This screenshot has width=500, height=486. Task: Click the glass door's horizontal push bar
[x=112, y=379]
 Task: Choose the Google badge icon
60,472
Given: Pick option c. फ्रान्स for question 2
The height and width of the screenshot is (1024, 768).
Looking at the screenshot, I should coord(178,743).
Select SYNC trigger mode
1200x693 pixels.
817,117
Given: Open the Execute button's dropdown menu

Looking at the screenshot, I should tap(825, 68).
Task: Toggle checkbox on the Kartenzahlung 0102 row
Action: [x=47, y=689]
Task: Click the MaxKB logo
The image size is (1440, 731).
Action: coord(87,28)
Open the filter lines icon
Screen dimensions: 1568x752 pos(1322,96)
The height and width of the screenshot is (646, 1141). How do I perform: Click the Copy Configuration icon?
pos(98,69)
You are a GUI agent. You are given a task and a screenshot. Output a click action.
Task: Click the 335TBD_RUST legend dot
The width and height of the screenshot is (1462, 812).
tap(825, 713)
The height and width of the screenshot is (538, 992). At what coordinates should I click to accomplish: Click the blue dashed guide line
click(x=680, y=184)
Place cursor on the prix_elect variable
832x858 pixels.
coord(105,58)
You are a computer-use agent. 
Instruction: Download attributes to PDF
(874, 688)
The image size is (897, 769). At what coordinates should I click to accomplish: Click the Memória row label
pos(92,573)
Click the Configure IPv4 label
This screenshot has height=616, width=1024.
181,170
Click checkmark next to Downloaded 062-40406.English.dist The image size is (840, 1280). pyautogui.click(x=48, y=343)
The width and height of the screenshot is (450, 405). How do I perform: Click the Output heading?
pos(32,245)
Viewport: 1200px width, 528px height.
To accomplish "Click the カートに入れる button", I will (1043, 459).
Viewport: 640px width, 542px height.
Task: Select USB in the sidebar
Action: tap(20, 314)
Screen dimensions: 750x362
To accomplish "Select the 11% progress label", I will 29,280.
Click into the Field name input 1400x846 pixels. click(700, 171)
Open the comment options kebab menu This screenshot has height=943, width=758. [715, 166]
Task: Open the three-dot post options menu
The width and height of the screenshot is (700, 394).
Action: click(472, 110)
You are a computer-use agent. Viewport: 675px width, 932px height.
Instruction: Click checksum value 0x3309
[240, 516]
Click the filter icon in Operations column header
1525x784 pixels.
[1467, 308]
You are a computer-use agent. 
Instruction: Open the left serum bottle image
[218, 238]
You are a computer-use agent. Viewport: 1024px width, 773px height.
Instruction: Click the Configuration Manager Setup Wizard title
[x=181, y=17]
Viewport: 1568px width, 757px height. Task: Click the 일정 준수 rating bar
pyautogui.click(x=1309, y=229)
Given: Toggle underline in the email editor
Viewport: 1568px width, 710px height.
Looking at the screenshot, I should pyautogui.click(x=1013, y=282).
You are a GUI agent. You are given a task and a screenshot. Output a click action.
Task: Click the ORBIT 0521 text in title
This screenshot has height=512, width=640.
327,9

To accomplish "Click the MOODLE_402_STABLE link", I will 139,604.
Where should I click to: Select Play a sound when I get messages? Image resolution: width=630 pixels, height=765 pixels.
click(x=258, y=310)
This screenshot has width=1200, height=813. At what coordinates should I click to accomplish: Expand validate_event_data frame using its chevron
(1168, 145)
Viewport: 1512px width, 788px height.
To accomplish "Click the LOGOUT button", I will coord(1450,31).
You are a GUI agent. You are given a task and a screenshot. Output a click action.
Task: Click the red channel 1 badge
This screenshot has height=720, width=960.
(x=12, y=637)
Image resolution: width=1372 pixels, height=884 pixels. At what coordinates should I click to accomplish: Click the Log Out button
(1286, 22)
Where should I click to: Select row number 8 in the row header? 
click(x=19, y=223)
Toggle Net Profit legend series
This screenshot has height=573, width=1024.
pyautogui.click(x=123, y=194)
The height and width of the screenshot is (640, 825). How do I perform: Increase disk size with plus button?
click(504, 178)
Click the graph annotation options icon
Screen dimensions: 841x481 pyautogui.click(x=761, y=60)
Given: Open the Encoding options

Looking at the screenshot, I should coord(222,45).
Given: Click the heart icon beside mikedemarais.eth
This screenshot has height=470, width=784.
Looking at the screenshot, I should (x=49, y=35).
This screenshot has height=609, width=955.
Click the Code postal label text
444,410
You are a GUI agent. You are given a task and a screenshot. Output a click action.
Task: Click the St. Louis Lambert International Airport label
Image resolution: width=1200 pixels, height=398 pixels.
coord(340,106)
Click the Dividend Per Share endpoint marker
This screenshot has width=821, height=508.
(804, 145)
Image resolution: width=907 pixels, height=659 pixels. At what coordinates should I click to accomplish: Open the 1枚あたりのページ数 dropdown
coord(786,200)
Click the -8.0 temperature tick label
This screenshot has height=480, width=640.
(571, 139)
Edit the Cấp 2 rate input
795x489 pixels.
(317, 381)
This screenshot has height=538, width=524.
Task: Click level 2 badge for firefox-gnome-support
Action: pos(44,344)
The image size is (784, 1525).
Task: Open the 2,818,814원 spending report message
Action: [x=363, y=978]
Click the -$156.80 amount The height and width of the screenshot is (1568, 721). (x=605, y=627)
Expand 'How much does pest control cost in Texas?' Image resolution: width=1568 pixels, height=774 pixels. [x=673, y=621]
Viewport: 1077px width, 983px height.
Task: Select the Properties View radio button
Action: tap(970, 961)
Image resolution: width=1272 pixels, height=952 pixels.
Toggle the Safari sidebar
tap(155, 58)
────────────────────
◆ **What the task requires**
Line by line, give the material above again exactly.

◆ **Task output**
This screenshot has width=500, height=486. Task: Click the glass door's horizontal push bar
[x=112, y=379]
 Task: Choose the Google badge icon
60,472
Given: Pick option c. फ्रान्स for question 2
The height and width of the screenshot is (1024, 768).
Looking at the screenshot, I should coord(178,743).
Select SYNC trigger mode
1200x693 pixels.
817,117
Given: Open the Execute button's dropdown menu

Looking at the screenshot, I should tap(825, 68).
Task: Toggle checkbox on the Kartenzahlung 0102 row
Action: [x=47, y=689]
Task: Click the MaxKB logo
The image size is (1440, 731).
Action: coord(87,28)
Open the filter lines icon
Screen dimensions: 1568x752 pos(1322,96)
The height and width of the screenshot is (646, 1141). How do I perform: Click the Copy Configuration icon?
pos(98,69)
You are a GUI agent. You are given a task and a screenshot. Output a click action.
Task: Click the 335TBD_RUST legend dot
The width and height of the screenshot is (1462, 812).
tap(825, 713)
The height and width of the screenshot is (538, 992). At what coordinates should I click to accomplish: Click the blue dashed guide line
click(x=680, y=184)
Place cursor on the prix_elect variable
832x858 pixels.
coord(105,58)
You are a computer-use agent. 
Instruction: Download attributes to PDF
(874, 688)
The image size is (897, 769). At what coordinates should I click to accomplish: Click the Memória row label
pos(92,573)
Click the Configure IPv4 label
This screenshot has height=616, width=1024.
181,170
Click checkmark next to Downloaded 062-40406.English.dist The image size is (840, 1280). pyautogui.click(x=48, y=343)
The width and height of the screenshot is (450, 405). How do I perform: Click the Output heading?
pos(32,245)
Viewport: 1200px width, 528px height.
To accomplish "Click the カートに入れる button", I will (1043, 459).
Viewport: 640px width, 542px height.
Task: Select USB in the sidebar
Action: tap(20, 314)
Screen dimensions: 750x362
To accomplish "Select the 11% progress label", I will 29,280.
Click into the Field name input 1400x846 pixels. click(700, 171)
Open the comment options kebab menu This screenshot has height=943, width=758. [715, 166]
Task: Open the three-dot post options menu
The width and height of the screenshot is (700, 394).
Action: click(472, 110)
You are a computer-use agent. Viewport: 675px width, 932px height.
Instruction: Click checksum value 0x3309
[240, 516]
Click the filter icon in Operations column header
1525x784 pixels.
[1467, 308]
You are a computer-use agent. 
Instruction: Open the left serum bottle image
[218, 238]
You are a computer-use agent. Viewport: 1024px width, 773px height.
Instruction: Click the Configuration Manager Setup Wizard title
[x=181, y=17]
Viewport: 1568px width, 757px height. Task: Click the 일정 준수 rating bar
pyautogui.click(x=1309, y=229)
Given: Toggle underline in the email editor
Viewport: 1568px width, 710px height.
Looking at the screenshot, I should pyautogui.click(x=1013, y=282).
You are a GUI agent. You are given a task and a screenshot. Output a click action.
Task: Click the ORBIT 0521 text in title
This screenshot has height=512, width=640.
327,9

To accomplish "Click the MOODLE_402_STABLE link", I will 139,604.
Where should I click to: Select Play a sound when I get messages? Image resolution: width=630 pixels, height=765 pixels.
click(x=258, y=310)
This screenshot has width=1200, height=813. At what coordinates should I click to accomplish: Expand validate_event_data frame using its chevron
(1168, 145)
Viewport: 1512px width, 788px height.
To accomplish "Click the LOGOUT button", I will coord(1450,31).
You are a GUI agent. You are given a task and a screenshot. Output a click action.
Task: Click the red channel 1 badge
This screenshot has height=720, width=960.
(x=12, y=637)
Image resolution: width=1372 pixels, height=884 pixels. At what coordinates should I click to accomplish: Click the Log Out button
(1286, 22)
Where should I click to: Select row number 8 in the row header? 
click(x=19, y=223)
Toggle Net Profit legend series
This screenshot has height=573, width=1024.
pyautogui.click(x=123, y=194)
The height and width of the screenshot is (640, 825). How do I perform: Increase disk size with plus button?
click(504, 178)
Click the graph annotation options icon
Screen dimensions: 841x481 pyautogui.click(x=761, y=60)
Given: Open the Encoding options

Looking at the screenshot, I should coord(222,45).
Given: Click the heart icon beside mikedemarais.eth
This screenshot has height=470, width=784.
Looking at the screenshot, I should (x=49, y=35).
This screenshot has height=609, width=955.
Click the Code postal label text
444,410
You are a GUI agent. You are given a task and a screenshot. Output a click action.
Task: Click the St. Louis Lambert International Airport label
Image resolution: width=1200 pixels, height=398 pixels.
coord(340,106)
Click the Dividend Per Share endpoint marker
This screenshot has width=821, height=508.
(804, 145)
Image resolution: width=907 pixels, height=659 pixels. At what coordinates should I click to accomplish: Open the 1枚あたりのページ数 dropdown
coord(786,200)
Click the -8.0 temperature tick label
This screenshot has height=480, width=640.
(571, 139)
Edit the Cấp 2 rate input
795x489 pixels.
(317, 381)
This screenshot has height=538, width=524.
Task: Click level 2 badge for firefox-gnome-support
Action: pos(44,344)
The image size is (784, 1525).
Task: Open the 2,818,814원 spending report message
Action: [x=363, y=978]
Click the -$156.80 amount The height and width of the screenshot is (1568, 721). (x=605, y=627)
Expand 'How much does pest control cost in Texas?' Image resolution: width=1568 pixels, height=774 pixels. [x=673, y=621]
Viewport: 1077px width, 983px height.
Task: Select the Properties View radio button
Action: tap(970, 961)
Image resolution: width=1272 pixels, height=952 pixels.
Toggle the Safari sidebar
tap(155, 58)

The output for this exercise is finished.